What is needed here is an exact repetition of the records below, beginning at the line that has "Open the free Steam application 'here' link" and stopping after the line that has "Task: Choose the Get barcode value action".

══ DATA FOR THIS EXERCISE

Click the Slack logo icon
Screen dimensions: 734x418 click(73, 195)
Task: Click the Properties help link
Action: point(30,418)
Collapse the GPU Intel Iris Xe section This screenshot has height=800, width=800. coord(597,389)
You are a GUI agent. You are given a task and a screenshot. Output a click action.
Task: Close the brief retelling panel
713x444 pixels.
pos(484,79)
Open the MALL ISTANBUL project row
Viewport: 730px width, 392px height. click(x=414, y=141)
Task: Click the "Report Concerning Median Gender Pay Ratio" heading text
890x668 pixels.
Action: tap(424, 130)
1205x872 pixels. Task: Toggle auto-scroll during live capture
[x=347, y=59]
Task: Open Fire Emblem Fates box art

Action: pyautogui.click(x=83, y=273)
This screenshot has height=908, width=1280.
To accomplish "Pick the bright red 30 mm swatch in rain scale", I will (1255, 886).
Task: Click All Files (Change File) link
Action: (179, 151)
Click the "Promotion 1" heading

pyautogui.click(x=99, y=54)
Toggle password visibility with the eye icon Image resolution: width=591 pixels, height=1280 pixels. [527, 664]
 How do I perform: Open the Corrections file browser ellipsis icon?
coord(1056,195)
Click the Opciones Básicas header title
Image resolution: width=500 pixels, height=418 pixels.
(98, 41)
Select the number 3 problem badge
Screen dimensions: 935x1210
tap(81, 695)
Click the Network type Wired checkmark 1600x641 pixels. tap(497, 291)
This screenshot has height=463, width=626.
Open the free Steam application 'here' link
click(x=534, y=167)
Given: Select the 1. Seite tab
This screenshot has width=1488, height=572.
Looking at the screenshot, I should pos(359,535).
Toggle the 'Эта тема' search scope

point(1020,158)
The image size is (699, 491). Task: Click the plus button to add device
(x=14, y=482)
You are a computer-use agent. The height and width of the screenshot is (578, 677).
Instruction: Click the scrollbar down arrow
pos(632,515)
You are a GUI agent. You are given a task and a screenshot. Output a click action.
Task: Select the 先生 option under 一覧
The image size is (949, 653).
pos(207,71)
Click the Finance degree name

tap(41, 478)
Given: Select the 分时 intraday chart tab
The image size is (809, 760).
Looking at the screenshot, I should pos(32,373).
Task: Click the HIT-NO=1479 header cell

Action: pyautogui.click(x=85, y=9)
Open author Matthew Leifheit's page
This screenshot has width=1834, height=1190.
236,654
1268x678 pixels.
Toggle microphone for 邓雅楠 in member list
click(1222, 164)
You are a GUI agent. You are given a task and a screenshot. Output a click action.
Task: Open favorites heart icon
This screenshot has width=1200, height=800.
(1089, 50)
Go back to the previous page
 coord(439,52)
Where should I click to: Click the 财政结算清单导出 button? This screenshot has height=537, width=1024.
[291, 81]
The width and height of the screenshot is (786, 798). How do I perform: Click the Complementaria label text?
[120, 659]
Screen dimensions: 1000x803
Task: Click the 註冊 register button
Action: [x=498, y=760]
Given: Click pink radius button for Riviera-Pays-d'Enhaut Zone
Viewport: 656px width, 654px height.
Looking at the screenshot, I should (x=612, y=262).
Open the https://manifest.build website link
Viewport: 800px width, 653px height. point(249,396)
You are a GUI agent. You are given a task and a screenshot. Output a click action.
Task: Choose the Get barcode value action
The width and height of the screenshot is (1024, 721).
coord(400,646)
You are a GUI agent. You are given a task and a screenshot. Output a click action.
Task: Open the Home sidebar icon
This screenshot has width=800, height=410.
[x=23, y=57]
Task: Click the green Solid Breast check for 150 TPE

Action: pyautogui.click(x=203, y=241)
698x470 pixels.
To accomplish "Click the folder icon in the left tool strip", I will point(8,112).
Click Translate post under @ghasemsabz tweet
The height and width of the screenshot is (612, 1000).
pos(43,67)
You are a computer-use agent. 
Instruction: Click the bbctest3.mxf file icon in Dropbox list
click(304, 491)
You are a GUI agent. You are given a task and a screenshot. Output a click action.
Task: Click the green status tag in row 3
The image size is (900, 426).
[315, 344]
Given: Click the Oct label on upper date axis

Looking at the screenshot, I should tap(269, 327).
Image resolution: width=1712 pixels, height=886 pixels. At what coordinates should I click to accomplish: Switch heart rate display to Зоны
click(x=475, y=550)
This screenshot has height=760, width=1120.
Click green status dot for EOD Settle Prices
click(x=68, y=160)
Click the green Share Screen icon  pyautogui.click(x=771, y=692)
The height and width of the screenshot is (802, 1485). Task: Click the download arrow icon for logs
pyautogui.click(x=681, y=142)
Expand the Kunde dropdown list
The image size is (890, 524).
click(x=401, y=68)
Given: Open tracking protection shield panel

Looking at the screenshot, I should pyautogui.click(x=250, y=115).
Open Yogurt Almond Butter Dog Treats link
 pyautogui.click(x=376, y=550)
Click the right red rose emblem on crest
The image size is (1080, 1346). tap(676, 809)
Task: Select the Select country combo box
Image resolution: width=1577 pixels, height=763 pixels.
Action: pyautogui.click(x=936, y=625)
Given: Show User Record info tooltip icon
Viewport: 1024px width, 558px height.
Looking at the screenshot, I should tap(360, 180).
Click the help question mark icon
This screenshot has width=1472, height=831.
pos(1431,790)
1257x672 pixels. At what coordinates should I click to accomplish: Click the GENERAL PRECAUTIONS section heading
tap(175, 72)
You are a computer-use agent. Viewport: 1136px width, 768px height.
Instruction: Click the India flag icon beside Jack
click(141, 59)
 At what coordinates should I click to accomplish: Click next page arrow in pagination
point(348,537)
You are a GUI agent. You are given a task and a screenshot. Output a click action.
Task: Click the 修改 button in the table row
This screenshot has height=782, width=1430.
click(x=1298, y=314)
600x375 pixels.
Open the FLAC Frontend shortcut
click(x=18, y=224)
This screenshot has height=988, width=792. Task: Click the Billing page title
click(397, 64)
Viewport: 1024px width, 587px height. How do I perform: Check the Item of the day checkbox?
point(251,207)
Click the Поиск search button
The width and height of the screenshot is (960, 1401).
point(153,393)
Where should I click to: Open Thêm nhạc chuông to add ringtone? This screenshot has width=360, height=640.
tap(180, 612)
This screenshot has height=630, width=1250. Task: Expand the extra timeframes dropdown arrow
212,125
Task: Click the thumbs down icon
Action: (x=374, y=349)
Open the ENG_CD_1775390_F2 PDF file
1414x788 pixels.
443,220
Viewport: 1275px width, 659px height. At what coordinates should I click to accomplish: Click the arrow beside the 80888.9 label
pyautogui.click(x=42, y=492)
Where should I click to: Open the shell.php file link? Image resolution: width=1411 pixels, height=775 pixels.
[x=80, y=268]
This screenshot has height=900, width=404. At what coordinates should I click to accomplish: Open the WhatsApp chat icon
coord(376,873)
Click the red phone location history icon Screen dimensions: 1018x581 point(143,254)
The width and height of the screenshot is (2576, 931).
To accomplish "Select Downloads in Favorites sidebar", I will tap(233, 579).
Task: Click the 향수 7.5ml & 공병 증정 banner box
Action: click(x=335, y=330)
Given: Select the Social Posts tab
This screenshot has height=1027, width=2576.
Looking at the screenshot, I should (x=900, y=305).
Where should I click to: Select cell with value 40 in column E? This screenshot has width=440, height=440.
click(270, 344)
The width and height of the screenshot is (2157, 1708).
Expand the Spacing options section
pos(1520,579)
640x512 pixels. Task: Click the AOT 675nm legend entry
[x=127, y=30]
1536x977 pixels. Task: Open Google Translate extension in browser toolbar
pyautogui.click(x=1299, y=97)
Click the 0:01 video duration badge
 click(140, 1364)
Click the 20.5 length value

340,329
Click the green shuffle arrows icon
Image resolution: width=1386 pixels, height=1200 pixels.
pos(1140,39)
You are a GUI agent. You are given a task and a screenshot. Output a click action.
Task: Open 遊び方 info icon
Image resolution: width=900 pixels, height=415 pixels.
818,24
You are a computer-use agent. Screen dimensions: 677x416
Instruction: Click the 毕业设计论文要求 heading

════

* **YOUR RESPONSE**
Open the free Steam application 'here' link
click(x=534, y=167)
Given: Select the 1. Seite tab
This screenshot has width=1488, height=572.
Looking at the screenshot, I should pos(359,535).
Toggle the 'Эта тема' search scope

point(1020,158)
The image size is (699, 491). Task: Click the plus button to add device
(x=14, y=482)
You are a computer-use agent. The height and width of the screenshot is (578, 677).
Instruction: Click the scrollbar down arrow
pos(632,515)
You are a GUI agent. You are given a task and a screenshot. Output a click action.
Task: Select the 先生 option under 一覧
The image size is (949, 653).
pos(207,71)
Click the Finance degree name

tap(41, 478)
Given: Select the 分时 intraday chart tab
The image size is (809, 760).
Looking at the screenshot, I should pos(32,373).
Task: Click the HIT-NO=1479 header cell

Action: pyautogui.click(x=85, y=9)
Open author Matthew Leifheit's page
This screenshot has width=1834, height=1190.
236,654
1268x678 pixels.
Toggle microphone for 邓雅楠 in member list
click(1222, 164)
You are a GUI agent. You are given a task and a screenshot. Output a click action.
Task: Open favorites heart icon
This screenshot has width=1200, height=800.
(1089, 50)
Go back to the previous page
 coord(439,52)
Where should I click to: Click the 财政结算清单导出 button? This screenshot has height=537, width=1024.
[291, 81]
The width and height of the screenshot is (786, 798). How do I perform: Click the Complementaria label text?
[120, 659]
Screen dimensions: 1000x803
Task: Click the 註冊 register button
Action: [x=498, y=760]
Given: Click pink radius button for Riviera-Pays-d'Enhaut Zone
Viewport: 656px width, 654px height.
Looking at the screenshot, I should (x=612, y=262).
Open the https://manifest.build website link
Viewport: 800px width, 653px height. point(249,396)
You are a GUI agent. You are given a task and a screenshot. Output a click action.
Task: Choose the Get barcode value action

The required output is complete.